On one of my walk this week, a thought came to me: “This is hard. Having to do so much alone.” As I ‘heard’ myself think that, I smiled and ‘answered’ back at my mind that “No, it’s not hard; just challenging. Let’s remember all the people in my life who are helping me.” (It’s like having two voices arguing in your head – and yes, it’s perfectly ‘normal.’) 🙂
In the past few months, as people have asked me how I’ve been, I tell them the truth – as a single parent, it’s hard to have to do all that my late husband Matthew used to do (he booked my gigs, managed our household and was very involved with the kids). And in the process of repeating it to different people, I created a thought process for myself that would ‘remind’ me each morning of my situation, and modify itself to a different degree, depending on how tired I felt.

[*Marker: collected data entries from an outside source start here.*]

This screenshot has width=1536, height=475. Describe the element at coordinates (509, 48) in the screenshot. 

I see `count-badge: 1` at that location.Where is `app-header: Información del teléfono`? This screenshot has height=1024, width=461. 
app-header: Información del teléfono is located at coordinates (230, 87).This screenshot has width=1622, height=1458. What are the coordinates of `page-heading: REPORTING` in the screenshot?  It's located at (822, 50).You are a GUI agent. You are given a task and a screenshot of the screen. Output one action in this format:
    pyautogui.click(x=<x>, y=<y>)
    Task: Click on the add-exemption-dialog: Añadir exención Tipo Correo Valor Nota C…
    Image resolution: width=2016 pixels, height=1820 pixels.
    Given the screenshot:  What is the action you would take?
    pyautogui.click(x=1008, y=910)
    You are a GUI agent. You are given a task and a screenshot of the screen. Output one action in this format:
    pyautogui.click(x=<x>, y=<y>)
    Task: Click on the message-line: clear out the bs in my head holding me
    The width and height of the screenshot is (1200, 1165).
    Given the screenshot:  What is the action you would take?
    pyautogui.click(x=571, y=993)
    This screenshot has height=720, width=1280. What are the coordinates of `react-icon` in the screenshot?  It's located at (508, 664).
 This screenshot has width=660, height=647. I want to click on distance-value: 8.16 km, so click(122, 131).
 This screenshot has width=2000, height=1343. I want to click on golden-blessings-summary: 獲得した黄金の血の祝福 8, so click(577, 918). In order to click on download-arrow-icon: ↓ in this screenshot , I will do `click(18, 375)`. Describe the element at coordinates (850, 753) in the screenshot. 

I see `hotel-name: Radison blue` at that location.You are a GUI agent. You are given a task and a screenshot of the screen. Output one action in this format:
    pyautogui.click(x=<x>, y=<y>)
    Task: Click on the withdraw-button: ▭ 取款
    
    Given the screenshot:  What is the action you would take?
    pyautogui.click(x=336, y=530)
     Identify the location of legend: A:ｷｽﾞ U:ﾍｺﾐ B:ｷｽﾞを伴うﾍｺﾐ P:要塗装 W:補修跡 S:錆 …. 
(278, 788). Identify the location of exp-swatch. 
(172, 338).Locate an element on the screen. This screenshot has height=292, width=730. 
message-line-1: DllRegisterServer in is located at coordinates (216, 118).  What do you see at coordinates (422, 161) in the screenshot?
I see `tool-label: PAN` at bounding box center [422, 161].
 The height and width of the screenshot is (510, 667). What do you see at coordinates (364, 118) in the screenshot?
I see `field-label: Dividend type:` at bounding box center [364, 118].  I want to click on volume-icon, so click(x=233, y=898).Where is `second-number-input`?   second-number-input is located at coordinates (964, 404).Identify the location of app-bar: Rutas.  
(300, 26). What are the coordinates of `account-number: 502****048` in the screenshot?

Knowing what I know about getting stuck in this kind of thought process, I decided to consciously replace the repeating thought to this one: “It’s challenging. There is a lot to do, but I am not alone. I am supported. I am strong and I have energy to handle it. My strength comes from an unlimited source of strength. It comes from God, from the Divine, through the air and earth and trees. My strength comes from friends and family who love me and support me (I name each one of them, and as I do, I am filled with gratitude and renewed energy.)
I skipped home from the walk that day and had a wonderful, productive week with very little stress 🙂
And every time I feel overwhelmed and the old thoughts start coming, I pause, breathe and literally think the new thoughts.
So… how can YOU change the stories you tell yourself? How can a mindset shift – or a shift in perspective – help YOU to have more joy and peace in your life – and even feel healthier?